Selling is seen as an attractive option in informed circles.

Gazprombank has advantages as a potential buyer.

In this way, she could strategically supplement her business with the broad-based private customer business of AO Raiffeisenbank with 131 branches and 9,600 employees.

On the other hand, Gazprombank is not affected by Western sanctions and can handle money transactions - which would not least be important for the transfer of the sales proceeds.

It might even be possible to offset this against gas deliveries that are processed via the institute.

Along with the French Société Générale and the Italian Unicredit, RBI is one of the three Western banks with the largest activities in Russia.

Unicredit has said it is looking into the withdrawal but says it is very complex and time-consuming.

Strobl expressed himself more down-to-earth at the general meeting: "It takes time, a bank is not a sausage stand that you can close in a week."

Put an end to it as soon as possible

In the five weeks since then, Société Générale has drawn a line under its Russian business.

She sells her Rosbank to Interros Capital, which is attributed to Russian oligarch Vladimir Potanin.

SocGén writes off 3.1 billion euros, of which 2 billion euros at book value.

Analysts spoke of a "gift" to Potanin.

Such comments should be included in the consideration in Vienna.

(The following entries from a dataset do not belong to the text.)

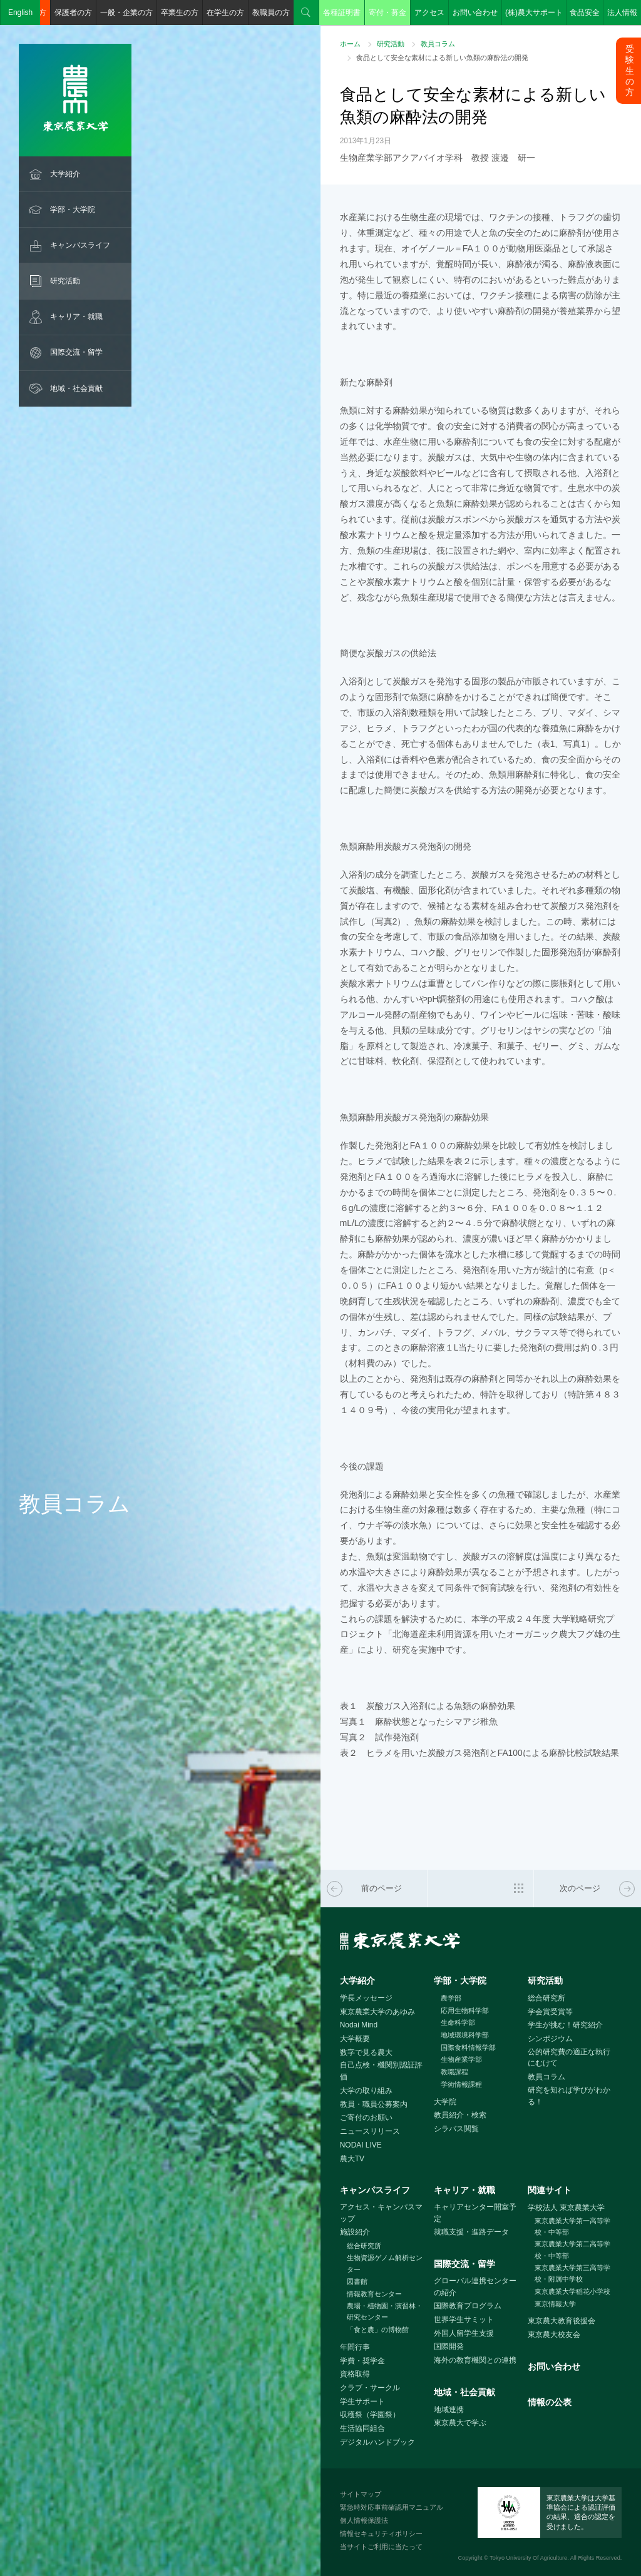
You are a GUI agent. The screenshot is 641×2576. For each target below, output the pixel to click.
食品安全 (585, 12)
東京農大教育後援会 (561, 2320)
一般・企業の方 (126, 12)
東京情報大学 (555, 2304)
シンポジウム (550, 2038)
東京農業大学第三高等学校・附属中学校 (572, 2273)
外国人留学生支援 (464, 2333)
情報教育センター (374, 2294)
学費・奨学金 (362, 2360)
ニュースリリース (370, 2131)
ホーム (350, 44)
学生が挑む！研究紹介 (565, 2025)
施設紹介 (355, 2232)
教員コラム (438, 44)
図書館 (357, 2281)
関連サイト (550, 2190)
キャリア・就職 (76, 316)
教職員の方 (271, 12)
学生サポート (362, 2401)
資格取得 (355, 2374)
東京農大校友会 (554, 2334)
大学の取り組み (366, 2090)
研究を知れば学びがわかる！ (569, 2096)
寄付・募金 (387, 12)
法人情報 (622, 12)
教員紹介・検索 (460, 2115)
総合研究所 (546, 1998)
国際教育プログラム (467, 2305)
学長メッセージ (366, 1998)
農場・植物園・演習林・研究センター (385, 2311)
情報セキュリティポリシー (381, 2533)
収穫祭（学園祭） (370, 2414)
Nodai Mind (358, 2025)
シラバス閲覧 (456, 2128)
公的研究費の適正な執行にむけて (569, 2057)
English (20, 12)
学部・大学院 (72, 209)
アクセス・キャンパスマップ (381, 2213)
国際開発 (449, 2346)
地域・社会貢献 (76, 388)
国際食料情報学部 (468, 2047)
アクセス (429, 12)
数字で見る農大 (366, 2052)
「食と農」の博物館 (378, 2329)
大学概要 (355, 2038)
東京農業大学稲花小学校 (572, 2291)
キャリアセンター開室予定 (475, 2213)
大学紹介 (65, 174)
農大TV (352, 2158)
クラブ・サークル (370, 2387)
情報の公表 (550, 2402)
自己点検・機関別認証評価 (381, 2071)
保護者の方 (73, 12)
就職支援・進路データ (471, 2232)
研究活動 (65, 280)
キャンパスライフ (80, 245)
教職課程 (454, 2072)
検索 (306, 12)
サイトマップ (360, 2494)
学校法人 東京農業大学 (566, 2207)
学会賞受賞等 (550, 2011)
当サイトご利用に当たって (381, 2546)
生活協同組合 (362, 2428)
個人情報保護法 (364, 2520)
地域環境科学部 (465, 2035)
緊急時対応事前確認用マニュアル (391, 2507)
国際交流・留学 (76, 352)
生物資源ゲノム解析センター (385, 2263)
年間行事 (355, 2347)
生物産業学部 (461, 2059)
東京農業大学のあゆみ (377, 2011)
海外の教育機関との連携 (475, 2360)
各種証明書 (342, 12)
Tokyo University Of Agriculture (528, 2558)
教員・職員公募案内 (374, 2104)
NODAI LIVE (361, 2145)
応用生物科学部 (465, 2010)
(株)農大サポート (534, 12)
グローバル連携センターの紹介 (475, 2286)
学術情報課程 (461, 2084)
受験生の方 (629, 70)
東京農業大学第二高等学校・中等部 (572, 2249)
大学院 (445, 2101)
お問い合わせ (475, 12)
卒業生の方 (179, 12)
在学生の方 (225, 12)
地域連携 (449, 2409)
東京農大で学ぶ (460, 2422)
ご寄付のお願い (366, 2117)
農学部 (451, 1998)
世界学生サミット (464, 2319)
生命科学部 (458, 2022)
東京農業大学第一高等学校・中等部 (572, 2226)
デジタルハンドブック (377, 2442)
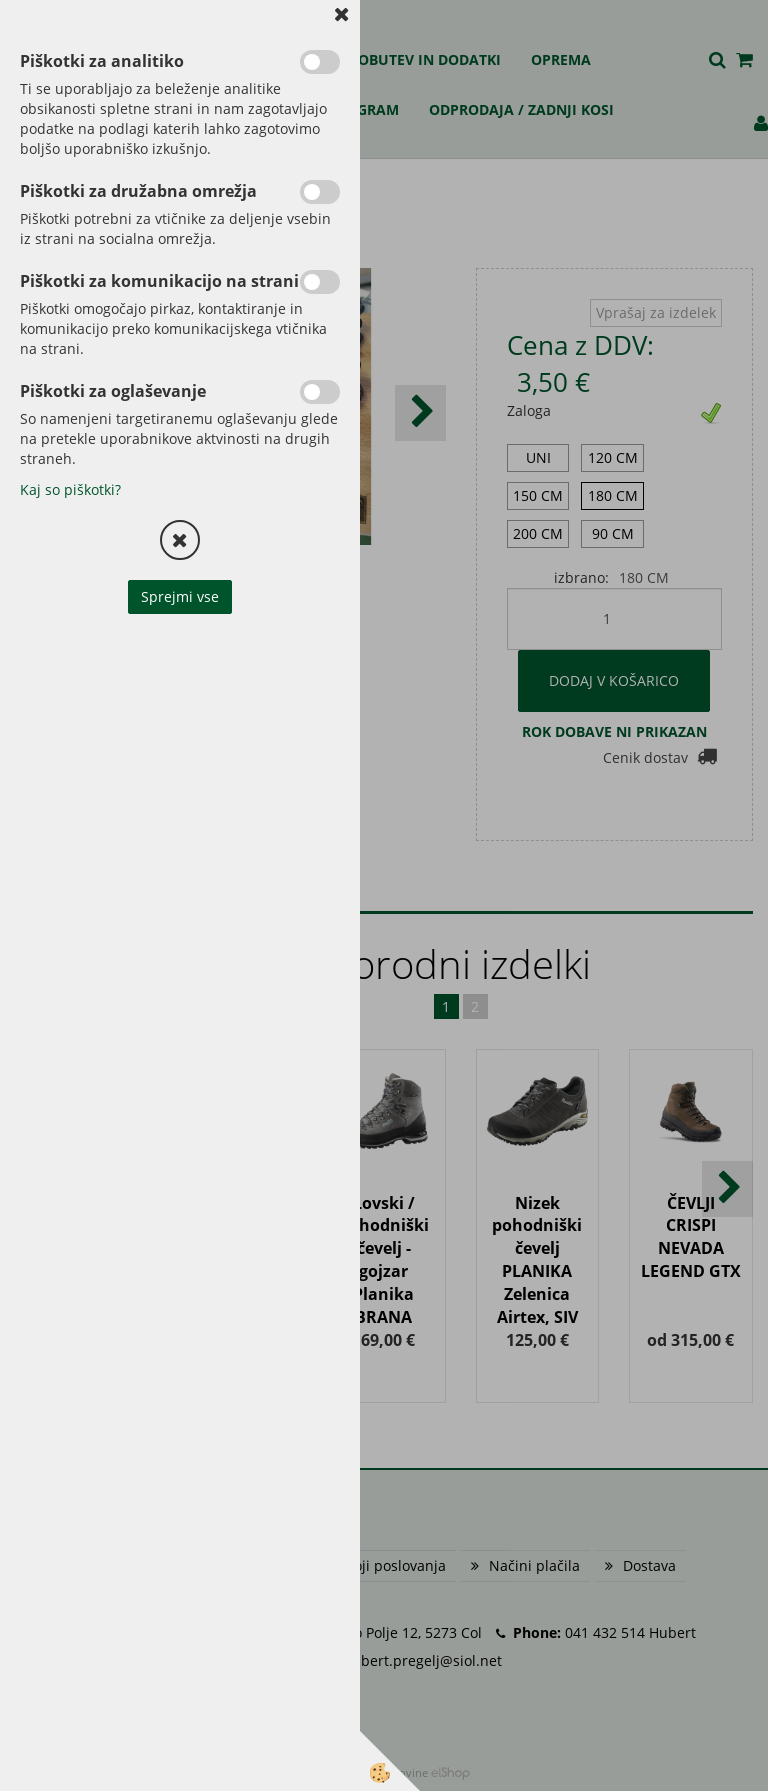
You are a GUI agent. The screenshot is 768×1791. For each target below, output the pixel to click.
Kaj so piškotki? (70, 489)
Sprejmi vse (180, 596)
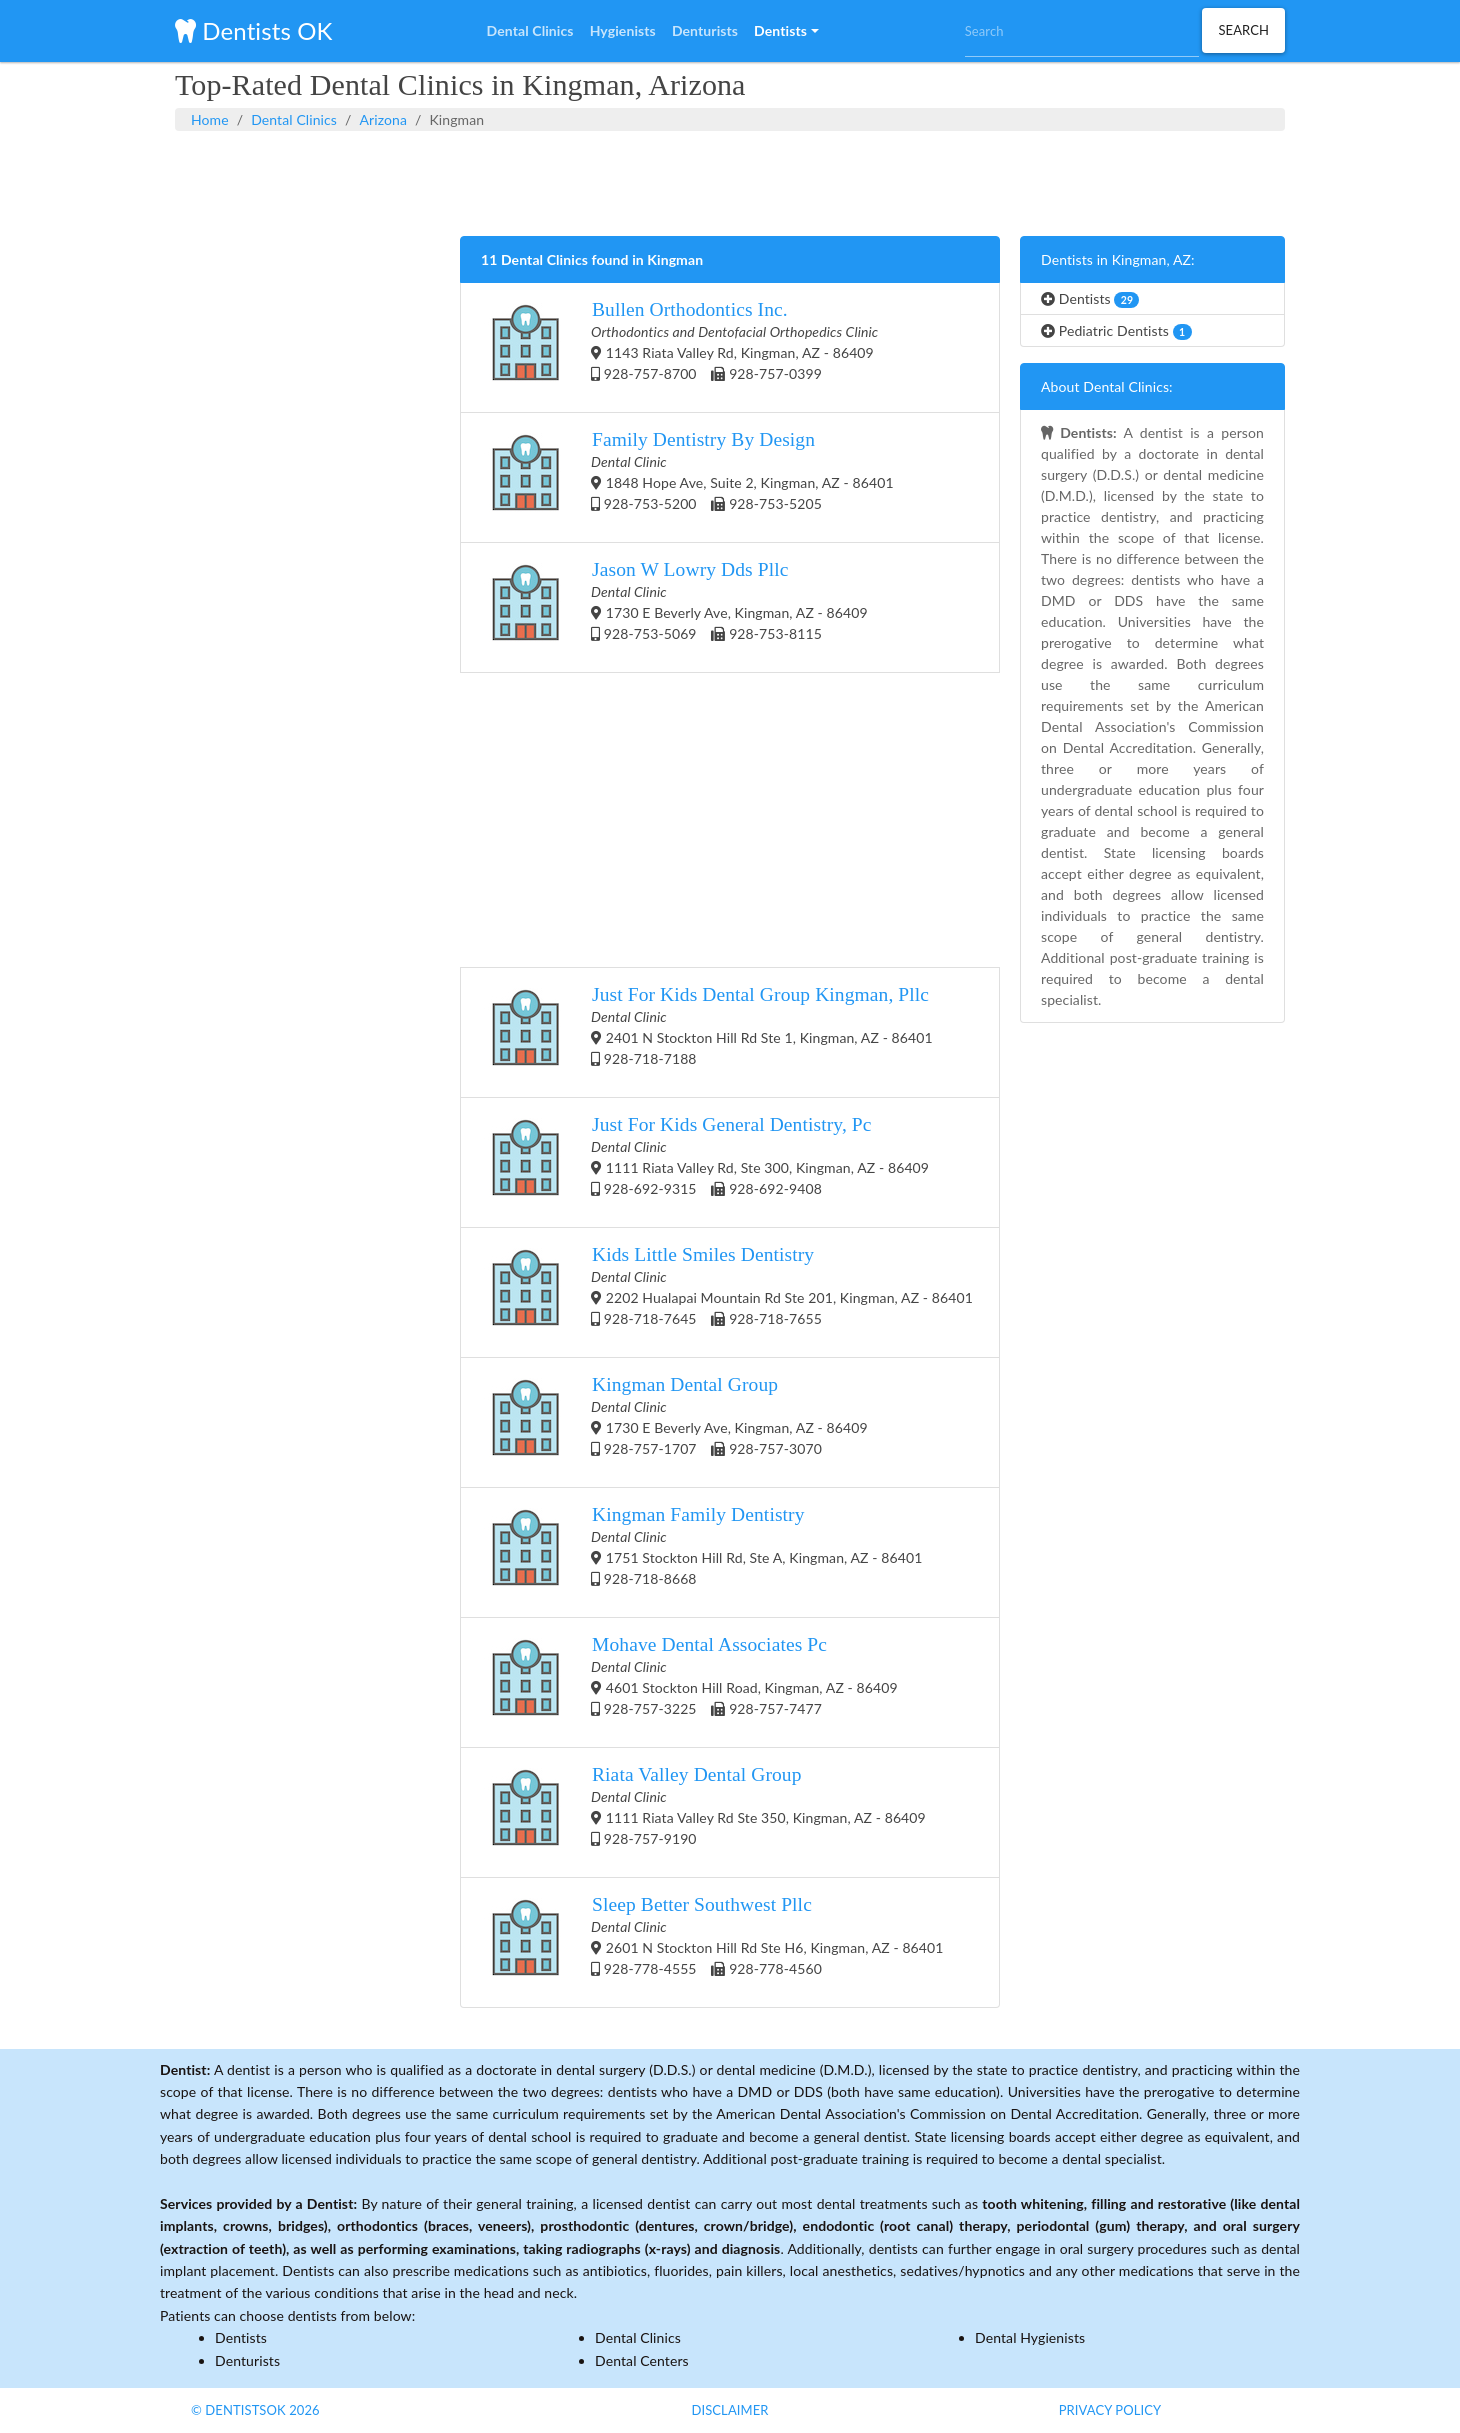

RBI is also preparing for high write-downs on the Russian business, for which equity of almost two billion euros was on the books at the end of March.

Russia used to be the group's cash cow.

In the previous year, the subsidiary contributed around a third to the operating profit of 1.4 billion euros and 50 percent to the consolidated result.

In the first quarter, RBI from Russia posted an earnings contribution of EUR 96 million, a good fifth of the group's net profit of EUR 442 million.

This includes the loss of 41 million euros from the previously profitable Ukraine business.

RBI has scaled back its customer business in Russia.

The credit volume fell by one billion euros compared to the end of 2022 to 10.6 billion euros.

RBI entered this crisis from a position of strength, said Strobl.

Despite a quadrupling of risk provisions to EUR 319 million in a year-on-year comparison, the consolidated result is positive.

The lower equity ratio should be close to the target ratio of 13 percent again towards the end of the year.